Matzo brei literally means "fried matzo." Do you like scrambled eggs? It's basically scrambled eggs plus the added texture, heft, and taste of matzo. It's usually eaten for breakfast during Passover---no leavened bread allowed---but Justine and I eat it whenever because we like it.
Where I come from in South Florida, there's a large Jewish community, and subsequently a year-round Manischewitz portion of the grocery store. This makes matzo easy to come by. Not so easy in Iowa. Luckily, my mom loves me enough to mail me the occasional box of matzo. I saw the box in my pantry this morning and thought, Hey there, delicious breakfast-to-be. (Last week, during Passover, I thought, Hey there, delicious dinner-to-be.)
So here's what I want you to do. Go track down some matzo. I'll wait.
Got it? Good.
Now, whip up some eggs.
Scramble it all in the pan.
Don't forget the coffee! Some good cinnamon and a pinch of nutmeg goes a long way.

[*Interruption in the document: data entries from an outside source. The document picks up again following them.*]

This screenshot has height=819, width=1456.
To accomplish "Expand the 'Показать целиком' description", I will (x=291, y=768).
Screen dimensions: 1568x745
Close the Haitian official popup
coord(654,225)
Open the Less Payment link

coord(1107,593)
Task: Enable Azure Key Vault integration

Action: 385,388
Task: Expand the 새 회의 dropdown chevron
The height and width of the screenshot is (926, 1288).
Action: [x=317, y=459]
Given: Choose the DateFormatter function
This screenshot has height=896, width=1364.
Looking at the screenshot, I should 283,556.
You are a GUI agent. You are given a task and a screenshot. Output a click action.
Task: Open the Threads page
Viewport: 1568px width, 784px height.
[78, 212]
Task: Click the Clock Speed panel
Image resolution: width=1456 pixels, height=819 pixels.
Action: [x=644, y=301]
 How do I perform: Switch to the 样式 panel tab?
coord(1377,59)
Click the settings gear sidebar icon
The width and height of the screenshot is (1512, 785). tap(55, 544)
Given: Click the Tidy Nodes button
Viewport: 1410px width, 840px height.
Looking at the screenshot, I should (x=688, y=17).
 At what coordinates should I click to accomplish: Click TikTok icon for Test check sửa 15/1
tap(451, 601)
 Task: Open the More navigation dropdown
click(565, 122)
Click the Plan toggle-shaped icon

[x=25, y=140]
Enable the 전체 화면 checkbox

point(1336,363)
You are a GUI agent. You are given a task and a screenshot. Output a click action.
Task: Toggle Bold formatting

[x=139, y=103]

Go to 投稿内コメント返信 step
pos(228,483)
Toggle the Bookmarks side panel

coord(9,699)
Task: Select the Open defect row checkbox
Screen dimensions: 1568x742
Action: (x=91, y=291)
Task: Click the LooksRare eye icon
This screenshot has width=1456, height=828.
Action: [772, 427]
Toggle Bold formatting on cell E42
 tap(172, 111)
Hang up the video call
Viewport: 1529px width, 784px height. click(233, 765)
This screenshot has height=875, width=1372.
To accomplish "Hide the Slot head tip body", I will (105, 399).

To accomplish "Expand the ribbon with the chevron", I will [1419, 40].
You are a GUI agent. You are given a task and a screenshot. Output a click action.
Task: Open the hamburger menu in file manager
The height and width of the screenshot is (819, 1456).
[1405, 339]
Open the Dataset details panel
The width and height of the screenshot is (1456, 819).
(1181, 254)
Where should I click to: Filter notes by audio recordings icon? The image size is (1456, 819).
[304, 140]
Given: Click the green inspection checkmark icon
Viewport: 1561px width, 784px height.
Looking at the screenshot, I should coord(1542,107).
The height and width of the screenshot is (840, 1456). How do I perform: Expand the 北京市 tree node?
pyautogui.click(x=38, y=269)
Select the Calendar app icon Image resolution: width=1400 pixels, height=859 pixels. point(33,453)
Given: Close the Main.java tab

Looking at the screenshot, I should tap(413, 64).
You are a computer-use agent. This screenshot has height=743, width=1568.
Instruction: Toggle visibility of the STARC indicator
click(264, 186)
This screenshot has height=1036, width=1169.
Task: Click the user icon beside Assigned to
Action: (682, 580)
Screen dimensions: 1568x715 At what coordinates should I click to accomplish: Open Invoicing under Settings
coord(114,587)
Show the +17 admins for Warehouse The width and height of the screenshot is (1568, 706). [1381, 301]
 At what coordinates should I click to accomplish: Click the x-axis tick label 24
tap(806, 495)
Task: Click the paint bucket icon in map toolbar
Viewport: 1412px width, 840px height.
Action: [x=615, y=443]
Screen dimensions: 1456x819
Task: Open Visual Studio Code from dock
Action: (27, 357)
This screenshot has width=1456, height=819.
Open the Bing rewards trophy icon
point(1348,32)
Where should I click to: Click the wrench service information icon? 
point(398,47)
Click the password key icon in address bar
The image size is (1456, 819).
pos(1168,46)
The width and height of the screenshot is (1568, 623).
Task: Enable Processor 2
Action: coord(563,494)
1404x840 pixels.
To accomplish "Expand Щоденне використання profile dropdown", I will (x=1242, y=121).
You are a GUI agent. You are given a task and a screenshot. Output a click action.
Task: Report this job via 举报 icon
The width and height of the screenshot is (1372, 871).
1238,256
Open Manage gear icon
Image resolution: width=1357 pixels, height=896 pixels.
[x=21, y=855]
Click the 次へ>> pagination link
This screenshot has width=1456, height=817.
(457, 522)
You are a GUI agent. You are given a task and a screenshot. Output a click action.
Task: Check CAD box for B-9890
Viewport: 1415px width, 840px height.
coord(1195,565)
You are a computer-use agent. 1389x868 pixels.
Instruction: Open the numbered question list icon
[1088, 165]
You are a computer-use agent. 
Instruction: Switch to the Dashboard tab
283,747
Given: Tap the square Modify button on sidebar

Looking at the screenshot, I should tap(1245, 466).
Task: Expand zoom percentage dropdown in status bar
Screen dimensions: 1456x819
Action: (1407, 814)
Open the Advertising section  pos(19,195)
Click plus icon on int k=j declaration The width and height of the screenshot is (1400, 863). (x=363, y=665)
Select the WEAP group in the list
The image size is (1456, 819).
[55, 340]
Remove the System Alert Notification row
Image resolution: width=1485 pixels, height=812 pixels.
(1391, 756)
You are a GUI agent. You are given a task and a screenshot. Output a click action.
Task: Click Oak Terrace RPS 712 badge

Consume. I like mine with a bit of ketchup. Salsa and Tapatio are also tasty toppings. But, hey. You might like yours Plain Jane and that's just dandy.
Happy belated Passover!
slight variation on a Singer family recipe
2 pieces of matzo
1/4 tsp onion powder
1/2 tsp of fresh ground black pepper
1/4 tsp Spike seasoned salt
1/2 tsp milk
1. Place the matzo on a plate and dampen it under cool running water. Hold the matzo to the plate and drain off the excess water. You don't want it to be mushy.
2. Crack two eggs into a bowl (or mug, in my case) and add the spices and milk. Whip 'em up.
3. Heat up a pan with a little bit of butter. Break the matzo into chunks and toss it in the pan. Pour the eggs over the matzo. Make sure each piece of matzo is covered with egg.
4. Scramble until light and fluffy, though this will be denser than traditional scrambled eggs.